▸ Your task:
Reprint each record exactly. Pictures are not reprinted.

▸ Information given:
★ ★ ★ ★ ★
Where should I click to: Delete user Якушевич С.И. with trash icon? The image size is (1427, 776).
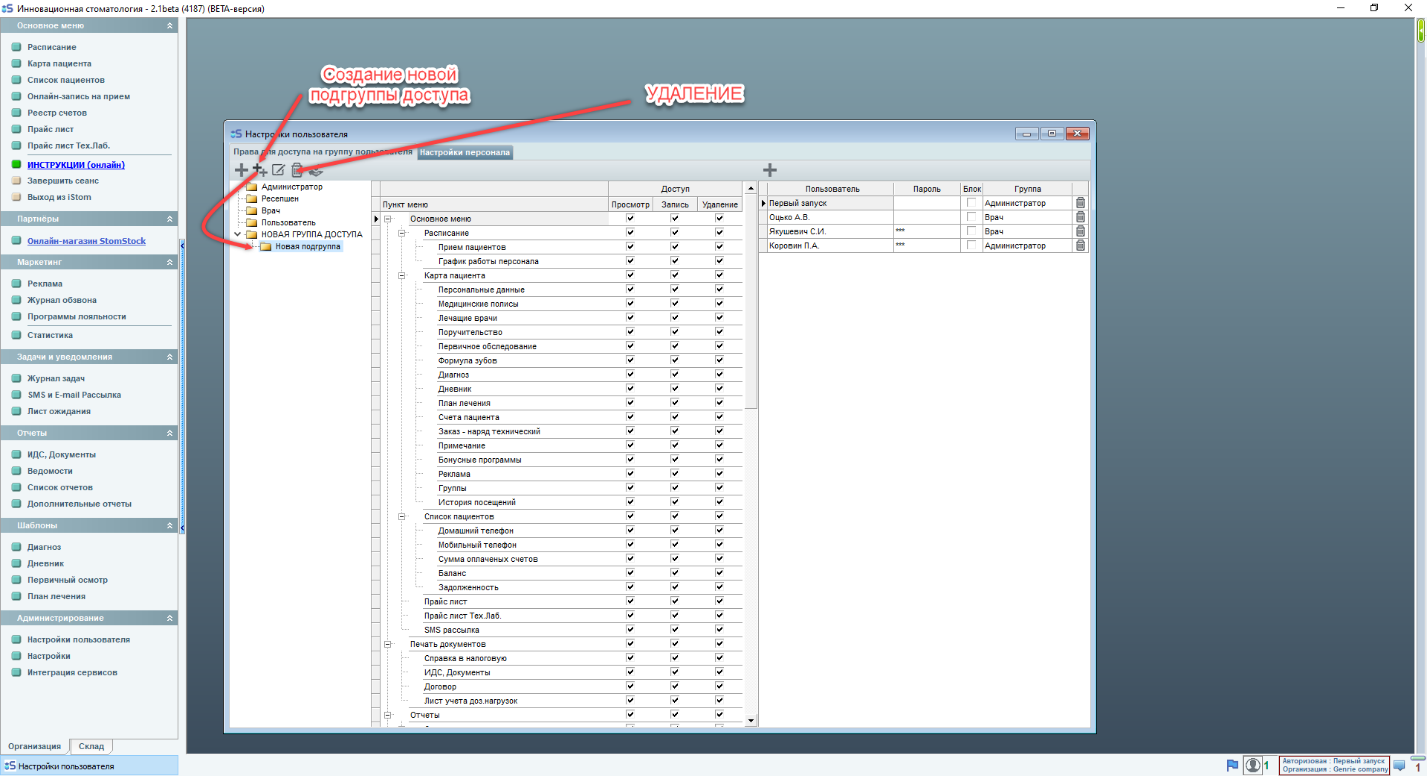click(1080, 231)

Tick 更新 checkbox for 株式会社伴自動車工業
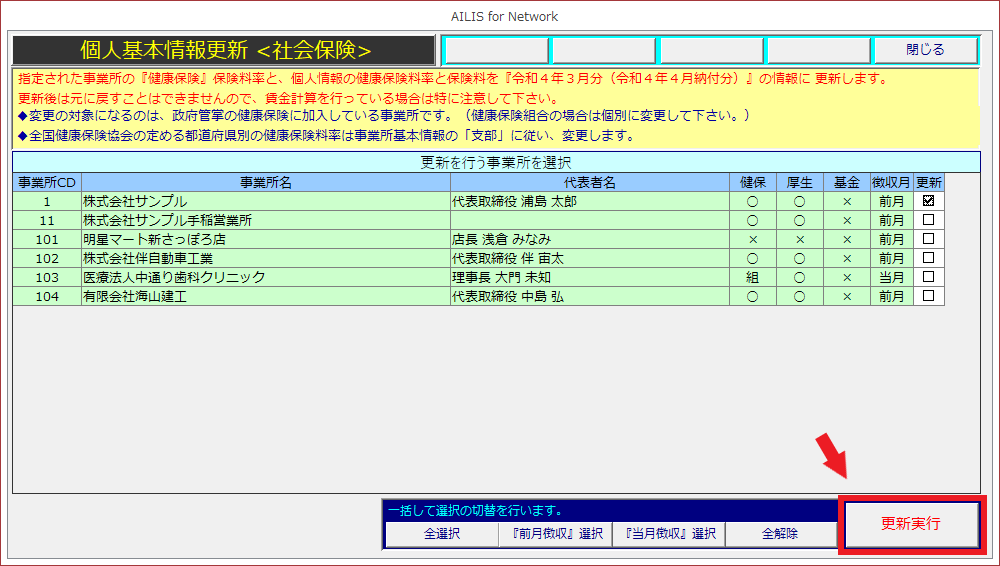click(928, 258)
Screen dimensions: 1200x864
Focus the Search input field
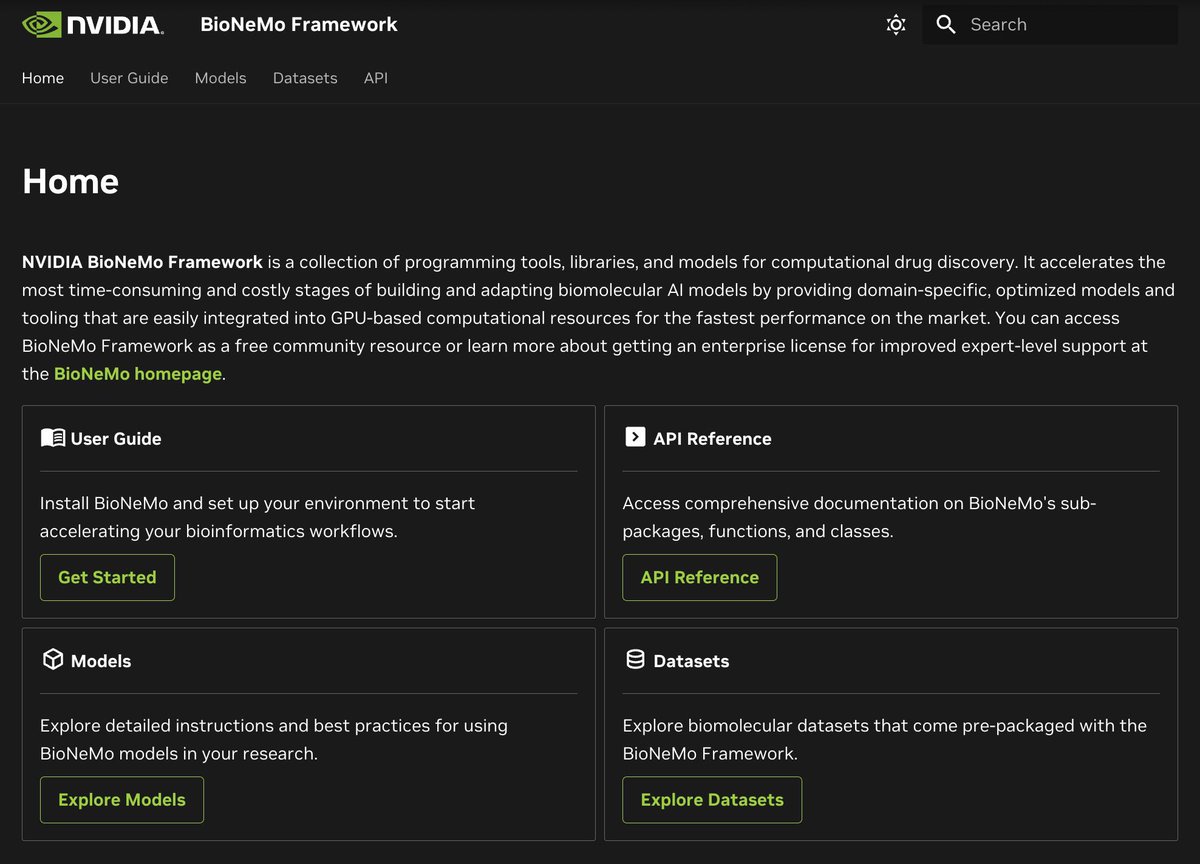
★ ★ ★ ★ ★
▸ Expected answer:
Where should I click to: Delete user Якушевич С.И. with trash icon? The image size is (1427, 776).
click(1080, 231)

Tick 更新 checkbox for 株式会社伴自動車工業
click(928, 258)
Screen dimensions: 1200x864
Focus the Search input field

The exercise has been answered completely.